SCGE ID:1015 - Submission Date: 2020-11-19 
Experiment Name Type Description
Testing virus region 8 (VR8) mutant cross-species compatible Adeno Associated Viruses (ccAAVs) in mice.

In Vivo C57BL/6 mice (N=3) were injected intravenously at a dose of 5e13 vg/kg per mouse with a self-complementary AAV9 or ccAAV vector encoding a GFP reporter. The biodistribution of of virus transduction was chacterized in various tissues and cell types by fluorescence imaging quantification.
Testing virus region 4 (VR4) mutant cross-species compatible Adeno Associated Viruses (ccAAVs) in mice.

In Vivo C57BL/6 mice (N=3) were injected intravenously at a dose of 5e13 vg/kg per mouse with a self-complementary AAV9 or ccAAV vector encoding an mCherry reporter. The biodistribution of of virus transduction was chacterized in various tissues and cell types by fluorescence imaging quantification.
SCGE ID:1056 - Submission Date: 2021-09-16 
Experiment Name Type Description
Cre Recombinase dose escalation study in Ai9 mice

In Vivo A single stranded cmv cre cassette was packaged into AAV9 or AAVcc47 and injected intravenously in Ai9 mice. We injected n=3 at three different doses (1e10, 1e11, 1e12 vg) and harvested organs 4 weeks post injection. Fluorescence intensity in liver, heart, and skeletal muscle was quantified with tiff based images in Image J and neuronal transduction from each vector was quantified at the 1e12vg dose by counting the number of tdTomato+ neurons and number of NeuN+ cells from multiple sections and images.
Comparing CRISPR/Cas9 gene editing efficencies between AAV9 and AAVcc47 in Ai9 mice with a 1:1 Cas9 to sgRNA ratio (CB promoter)

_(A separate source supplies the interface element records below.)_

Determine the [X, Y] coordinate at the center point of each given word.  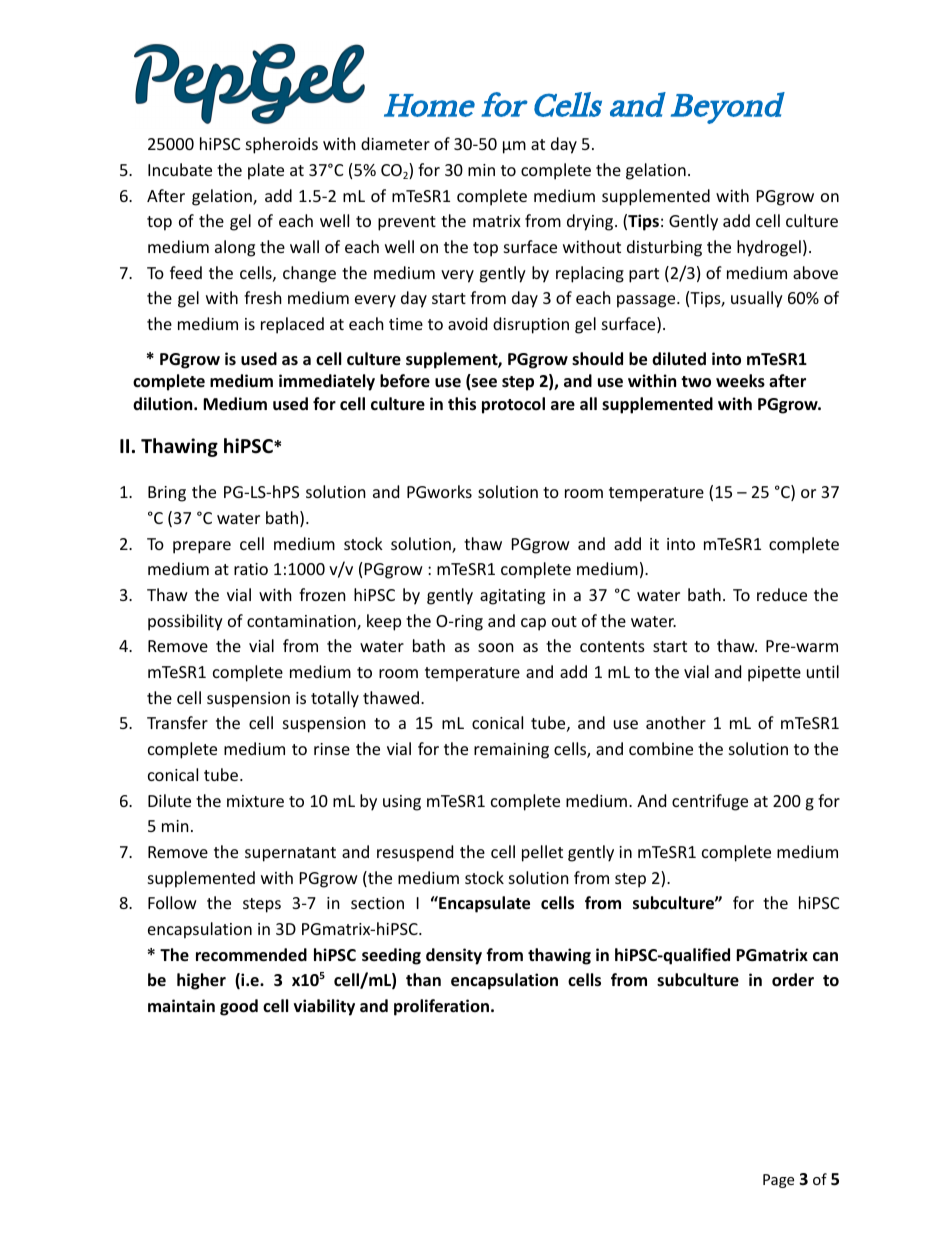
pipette [774, 674]
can [825, 956]
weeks [740, 381]
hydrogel [769, 248]
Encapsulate [483, 904]
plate [266, 171]
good [239, 1007]
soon [496, 647]
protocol [513, 405]
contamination [302, 622]
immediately [327, 382]
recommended [251, 955]
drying [591, 222]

In Vivo A dual vector strategy was employed: one delivering a single guide RNA and CB driven SaCas9, and another delivering the second guide RNA and CB driven SaCas9. This strategy was evaluted with both AAV9 (n=4) and AAVcc47 (n=5) by intravenous injection in Ai9 mice. A total dose of 2e12vg was injected into each mouse (1e12vg each vector mixed 1:1) and organs were harvested 4 weeks post injection. Editing efficency was determined by calculating percent TdTomato+ cells normalized to Dapi+ cells in liver and heart.
Comparing CRISPR/Cas9 gene editing efficencies between AAV9 and AAVcc47 in Ai9 mice with a 1:1 cas9 to sgRNA ratio (CMV promoter)

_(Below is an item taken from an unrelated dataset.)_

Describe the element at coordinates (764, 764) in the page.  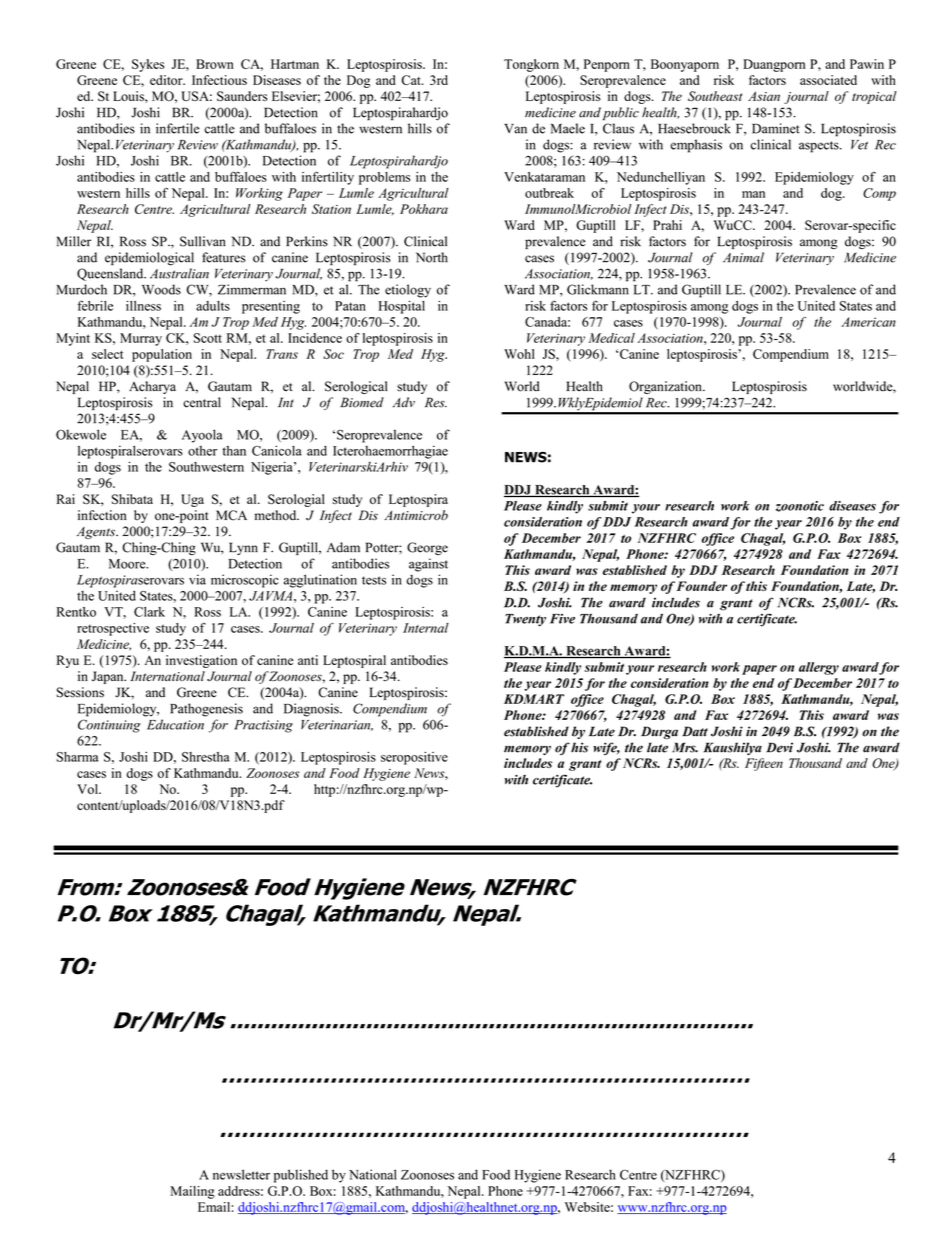
I see `Fifteen` at that location.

In Vivo A dual vector strategy was employed: one delivering two single guide RNAs targeting the Rosa26 locus and one delivering CMV driven SaCas9 (both single stranded AAV cassettes). This strategy was evaluted with both AAV9 (n=3) and AAVcc47 (n=3) by intravenous injection in Ai9 mice. A total dose of 3e12vg was injected into each mouse (1.5e12vg each vector mixed 1:1) and organs were harvested 4 weeks post injection. Editing efficency was determined by calculating percent TdTomato+ cells normalized to Dapi+ cells in liver and heart.
Comparing CRISPR/Cas9 gene editing efficencies between AAV9 and AAVcc47 in Ai9 mice with a 1:1 Cas9 to sgRNA ratio (CMV promoter) and self complementary sgRNA vector.

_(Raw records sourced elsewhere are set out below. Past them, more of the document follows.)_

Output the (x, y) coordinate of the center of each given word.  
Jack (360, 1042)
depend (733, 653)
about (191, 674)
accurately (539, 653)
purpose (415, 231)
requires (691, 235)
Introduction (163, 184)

In Vivo A dual vector strategy was employed: one self complementary vector delivering two single guide RNAs targeting the Rosa26 locus and one delivering CMV driven SaCas9 (single stranded vector). This strategy was evaluted with both AAV9 (n=4) and AAVcc47 (n=4) by intravenous injection in Ai9 mice. A total dose of 4e12vg was injected into each mouse and vectors mixed in a 1:1 ratio of cas9 to guide RNA (2e12vg of CMV Sacas9 vector and 2e12vg of the self complementary sgRNA vector) and organs were harvested 4 weeks post injection. Editing efficency was determined by calculating percent TdTomato+ cells normalized to Dapi+ cells in liver and heart.
Comparing CRISPR/Cas9 gene editing efficiencies between AAV9 and AAVcc47 in Ai9 mice with a 1:3 Cas9 to sgRNA ratio (CMV promoter)

In Vivo A dual vector strategy was employed: one delivering two single guide RNAs targeting the Rosa26 locus and one delivering CMV driven SaCas9 (both single stranded AAV cassettes). This strategy was evaluted with both AAV9 (n=4) and AAVcc47 (n=5) by intravenous injection in Ai9 mice. A total dose of 4e12vg was injected into each mouse and vectors mixed in a 1:4 ratio of cas9 to guide RNA (1e12vg of CMV Sacas9 vector and 3e12vg of the sgRNA vector) and organs were harvested 4 weeks post injection. Editing efficency was determined by calculating percent TdTomato+ cells normalized to Dapi+ cells in liver and heart.